If after installation, inspection you were to change out the 50 amp breaker for a lower amperage circuit breaker to match the maximum amperage rating of the EVSE, for example a 20, 30 or 40 amp breaker, it would be usable with your current EVSE but not correct for the receptacle per the code. If you ever upgraded your EVSE you would also need to change out the breaker at the panel for a breaker with a higher amperage rating not to exceed the 50 amp rating of the NEMA 14-50 receptacle. If you were to later move and don't reinstall the correct 50 amp breaker for the 14-50 outlet the next electrician or owner that attempts to use this 14-50 outlet would have to troubleshoot why the breaker keeps tripping whenever they attempt to operate whatever equipment is expecting 240V/50 amp to be available at the 14-50 outlet, they eventually would find that an under spec breaker had been installed and have to swap this out for the correct 50 amp breaker.

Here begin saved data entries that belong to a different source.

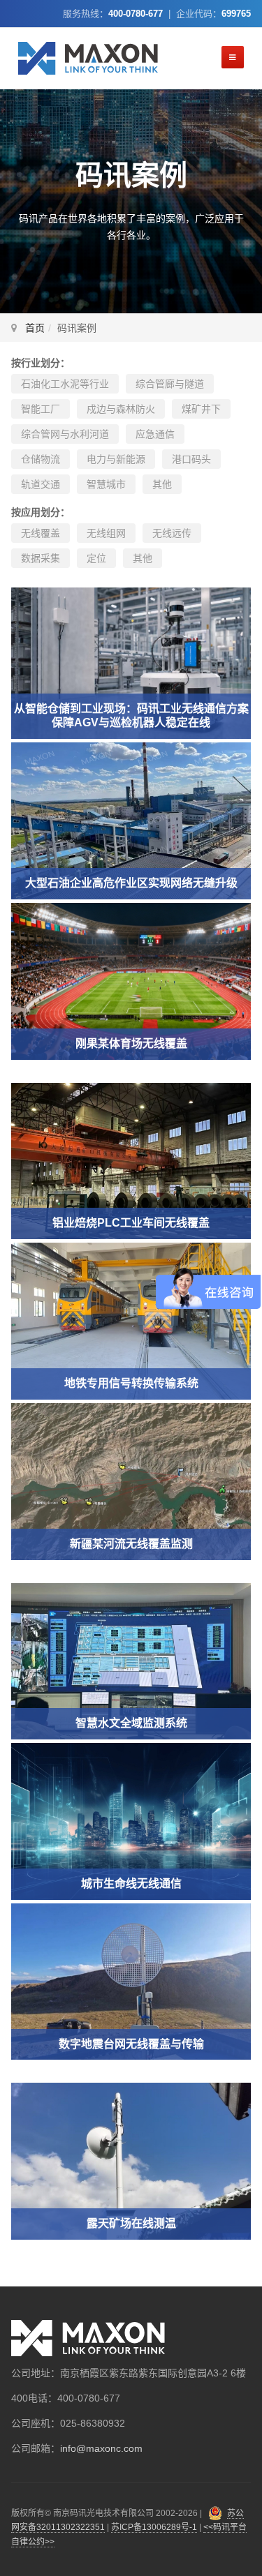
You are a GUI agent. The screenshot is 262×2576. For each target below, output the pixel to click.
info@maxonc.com (101, 2448)
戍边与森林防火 (121, 408)
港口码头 (191, 459)
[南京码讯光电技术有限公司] (88, 58)
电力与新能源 (116, 459)
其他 (162, 484)
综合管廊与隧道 (170, 383)
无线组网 (106, 533)
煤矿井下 (201, 408)
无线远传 (171, 533)
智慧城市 (106, 484)
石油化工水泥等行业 (65, 383)
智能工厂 (40, 408)
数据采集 (40, 558)
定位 (96, 558)
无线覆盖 (40, 533)
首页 (35, 328)
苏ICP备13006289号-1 (154, 2527)
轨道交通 (40, 484)
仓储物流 (40, 459)
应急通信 (155, 434)
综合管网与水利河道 (65, 434)
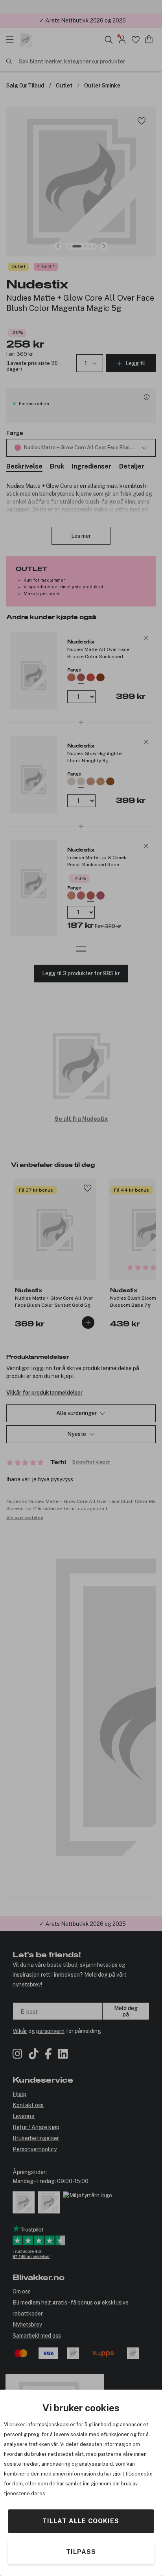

Since you are installing the EVSE inside a garage the plug in type EVSE is allowed by code. The advantages of a plug-in EVSE include: 1) being able to quickly swap out the EVSE for another unit if the EVSE fails. 2) the ability to upgrade to a higher power rated EVSE (up to the maximum rating for the outlet) yourself without requiring the services of an electrician. 3) unplug and take the EVSE with you if you move without requiring that you access, cap off the EVSE wiring inside a junction box. 4) you won't be required to install a separate service disconnect box between the service panel or sub panel and the EVSE as the plug on the EVSE serves as the service disconnect.

(If you were to install the EVSE anywhere outside, i.e. not inside a garage, you would be required to hard wire the EVSE (no plug allowed by code) and install a service disconnect box between the service panel or sub panel and the EVSE. The service disconnect box would need to be installed within line of sight of the EVSE. Although a plug-in EVSE might initially costs slightly more than the wired version of the same model EVSE the cost of installing the required service disconnect box would exceed the additional cost of the plug-in version of the EVSE. There would be no savings, end up costing more to install the wired version of the EVSE because the electrician would have to install a separate service disconnect box in addition to the junction box where the circuit would be connected to the EVSE wiring.)